De nombreuses nouvelles réglementations européennes, qui auront un impact profond sur le secteur du recyclage, entreront en vigueur à court et moyen terme. Non seulement l’offre et la demande vont évoluer, mais nous sommes également à l’aube d’une transformation de la manière dont nous collectons, trions et recyclons les déchets d’emballages à l’échelle industrielle. Xavier Lhoir, deputy managing director de Valipac, nous décrit l’avenir dans lequel Valipac entend continuer à s’imposer comme un partenaire de confiance.

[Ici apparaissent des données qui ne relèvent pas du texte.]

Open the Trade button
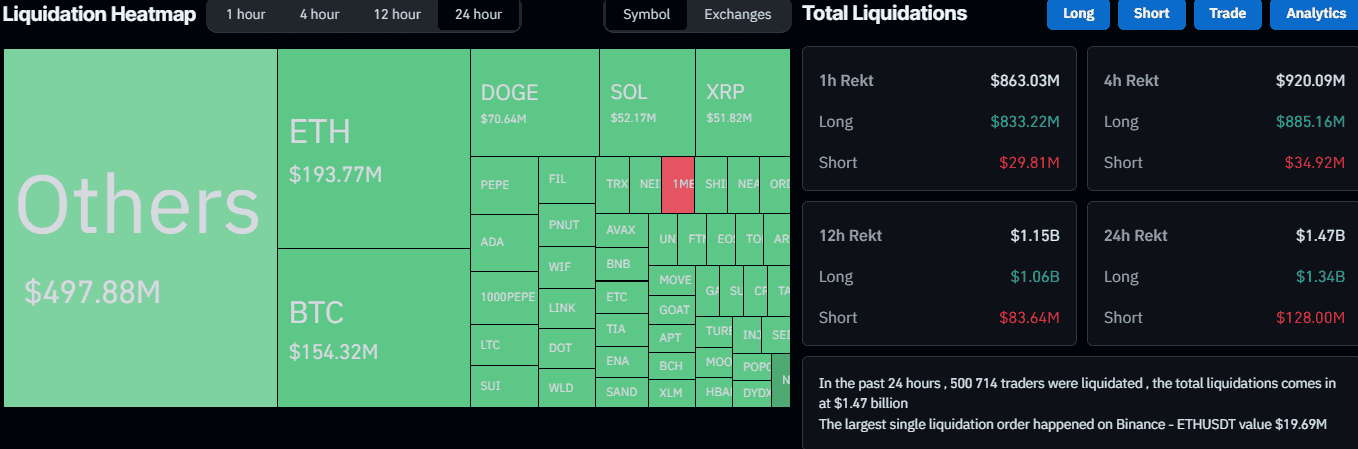The height and width of the screenshot is (449, 1358). click(1227, 14)
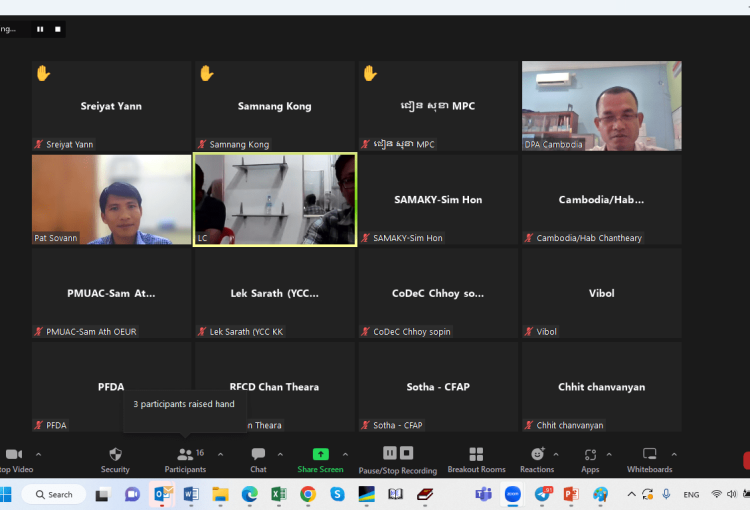Expand the Chat options arrow
Image resolution: width=750 pixels, height=510 pixels.
point(280,454)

Les prochaines étapes législatives concernent le règlement sur les transferts de déchets. « Tout le monde a les yeux rivés sur novembre, date à laquelle les déchets plastiques ne pourront plus être exportés vers des pays non membres de l’OCDE. Mais nous en ressentirons les effets sur le marché européen bien avant », prévient d’emblée Xavier Lhoir. « En effet, une obligation de notification s’appliquera dès le mois de mai. Selon nous, ce sont les flux de plastiques de faible valeur qui seront les plus touchés. C’est dans cette optique que Valipac a lancé en février une exploration du marché afin de développer des partenariats et garantir un recyclage local pour les big bags. L’organisme espère pouvoir annoncer des partenaires à cet effet en juillet.
« Pour les autres flux, comme les flux colorés, nous attendons pour l’instant de voir comment le marché évolue après l’interdiction d’exportation. S’il s’avère que la valeur marchande ne reste pas positive pour d’autres matériaux également, nous avons plusieurs scénarios en tête pour amorcer le changement. Avec de telles initiatives, nous voulons nous affirmer comme un partenaire de choix pour toutes les parties prenantes de la chaîne de valeur des déchets d’emballages industriels. Notre but est d’atteindre le plus efficacement possible l’objectif de recyclage imposé à nos clients. Parallèlement, nous souhaitons également rester un partenaire privilégié pour les collecteurs. En effet, nous avons besoin de tout le monde pour restaurer au plus vite une dynamique de marché positive », anticipe Xavier Lhoir.

L’entrée en vigueur du règlement sur les emballages et les déchets d’emballages (PPWR) pourrait jouer un rôle de catalyseur à cet égard. À partir de 2030, il fixera des objectifs concrets et obligatoires en matière de contenu recyclé. Pour les emballages de transport, par exemple, cet objectif est fixé à 35 %. « Nous prévoyons que dès 2028 ou 2029, l’offre et la demande de matières recyclées retrouveront un meilleur équilibre. » Une évolution dont le secteur des plastiques, en particulier, a grandement besoin aujourd’hui. Mais ce n’est pas le seul impact qu’auront les règles du PPWR. « Elles modifient également la définition de producteur », explique Xavier Lhoir. Il cite d’emblée l’exemple des emballages rigides tels que les palettes, pour lesquels des objectifs de réutilisation s’appliquent également. « Aujourd’hui, les entreprises belges qui les utilisent sont considérées comme des producteurs. Une entreprise alimentaire comme Coca-Cola nous déclare donc toutes les palettes qu’elle utilise. Avec le PPWR, les fabricants et les réparateurs de palettes situés en Belgique seront également en partie concernés pour les quantités vendues dans l’état membre dans lequel ils sont situés. Ils devront déclarer à Valipac la quantité de palettes qu’ils livrent à Coca-Cola (Belgique) et payer la contribution correspondante. Cela va devenir un véritable casse-tête », prédit Xavier Lhoir.
Par ailleurs, le volume des déchets industriels doit diminuer, notamment grâce à une réutilisation accrue, pour le plastique, le bois, le papier, le carton et le métal des emballages de transport. Une troisième exigence formulée dans le cadre du PPWR concerne la recyclabilité des emballages. La définition précise de ce concept n’a pas encore été définitivement arrêtée. Il est toutefois déjà clair que Valipac, en tant qu’organisme de gestion, devra intégrer une écomodulation plus ambitieuse dans sa structure tarifaire. Les producteurs devront donc être en mesure de prouver la recyclabilité de leurs produits. « Si nous prenions une photo du marché des déchets d’emballages industriels à usage unique ou réutilisables aujourd’hui et une autre en 2030, celles-ci seraient fondamentalement différentes en termes de volume et de composition. Le marché sous-estime l’impact et les conséquences induites sur l’ensemble de la chaîne de valeur. C’est pourquoi nous essayons, à travers cette publication, mais aussi via nos propres newsletters, de sensibiliser davantage à cette question. Comme relevé, nous voulons nous positionner comme un partenaire fiable et nous sommes ouverts au dialogue sur les conséquences concrètes pour toutes les parties prenantes », conclut Xavier Lhoir.